FINANCE minister Patrick Chinamasa faces a herculean task to continue funding government’s unsustainable recurrent expenditure when he pronounces his mid-term fiscal policy review statement soon due to the shrinking fiscal space against growing financial obligations.
By Fidelity Mhlanga
Fears are also abound that the introduction of bond notes will fuel concerns over the country’s business environment which has been in recent years marred by disastrous policies such as the fast-track land reform programme and more recently the indigenisation policy, would make the sitution worse.
Already, government is struggling to timeously pay its 550 000-strong civil service, which gobbles more than US$200 million per month, due to poor revenue inflows, amid indications that this year’s projected growth rate of 2,7% will not be met.
The mid-year fiscal and monetary policy reviews come at a time the economy continues to falter as many companies close shop with statistics showing that nearly 150 companies folded in the second quarter of 2016.
Job losses and company closures have been profoundly felt by the taxman who has failed to generate adequate revenue as evidenced by a 9% slump in collection in the first half of 2016.
Due to increased informalisation of the economy, the tax collector is now tasked with formulating and implementing feasible strategies to tax the informal sector.
Former Economic Planning minister and Economist Tapiwa Mashakada said Chinamasa must repeal the toxic indeginisation legislation which has dragged down Foreign Direct Investment inflows from US$545 million in 2014 to US$421 million last year, representing a 23% drop.

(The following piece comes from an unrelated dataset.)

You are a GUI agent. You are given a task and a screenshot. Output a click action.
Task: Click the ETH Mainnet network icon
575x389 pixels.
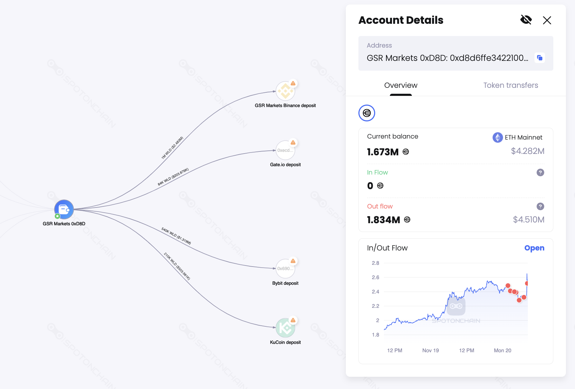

This pales in comparison to other countries in the region with Mozambique receiving US$3,7 billion in FDI, Zambia (US$1,7 billion) and South Africa (US$1,8 billion) which is more than three times Zimbabwe’s paltry inflows.
“The only confidence measure he can announce is the repeal of the indigenisation act in order to attract foreign direct investment. He has no room to manouvre on taxation just as he seems powerless to reduce public expenditure or curb corruption,” Mashakada said.
He said the mid-term fiscal review is going to be another dump squib because there is no fiscal space to accommodate new mid-term budget targets.
“Government revenues are at their lowest level since 2013 and the debt burden is taking its toll on the economy. Zimbabwe is going through a fiscal crisis triggered by unbridled expenditures. The 550 000-strong civil service is gobbling US$200 million per month. The accumulated budget deficit is US$5 billion since 2013. The economy is not growing, hence he is in serious trouble,” he said.
In June, Vice-President Emmerson Mnangagwa admitted the 2016 budget targets were difficult to attain due to El Nino-induced drought and the resultant costs of importing grain, as well as low commodity prices, which are taking a toll on the economy.
Chinamasa is currently making frantic efforts to ensure Zimbabwe repays US$1,8 billion in arrears to the International Monetary Fund, the World Bank and the African Development Bank with a view this might unlock new funding to support the economy and government’s budgetary needs.
Currently saddled with a debt overhang of US$10,8 billion, Zimbabwe’s debt arrears amount to US$5,6 billion split between multilateral creditors (US$2,2 billion), the Paris Club, an informal grouping of bilateral creditor nations (US$2,7 billion), and non-Paris Club creditors (US$700 million).
The Treasury boss is expected to implement recommendations IMF to cut the wage bill by 40%.
“Reengagement exercise with International Financial Institutions is now hanging by the thread due to the volatile and toxic political environment,” Mashakada said.
The country has been failing to access external funding to finance its operations for 15 years, largely due to debt arrears.
Already Zimbabweans are indignant over the promulgation of Statutory Instrument 64 of 2016 which put stringent measures on the importation of products, a move which resulted in the torching of a Zimbabwe Revenue Authority (Zimra) warehouse in Beitbridge.
With unemployment hovering at 90 % and many Zimbabweans living in poverty, the Zanu PF government is struggling to create 2,2 million jobs promised in 2013 and has no clue on solutions.
Considering that temperatures are already simmering following the statutory instrument, Zimbabweans will wait to see whether Chinamasa will introduce measures to manage the situation .
Another Economist Prosper Chitambara said Zimbabweans should not expect much from the review, especially given that revenue inflows have been grossly underperforming leaving Chinamasa stuck between a rock and a hard place.
“It was a very difficult and unenviable task for the minister in light of the dwindling productive base. This implies the limited degrees of fiscal freedom. Fiscal policy alone is not effective and enough. Fiscal reforms should be supported by bold political and institutional reforms to deal with the high levels of economic and financial bottlenecks in the economy,” Chitambara said.
Economist Eddie Cross said whatever Chinamasa does is going to be undermined by the current political crisis, adding he has no solution because the crisis is embodied by his boss, President Robert Mugabe.
“I cannot see what he can do — the fiscal gap is 26% of the budget, too massive to bridge from revenue measures. He has to get the economy growing — consider this in your analysis,” said Cross who is also an MDC-T legislator.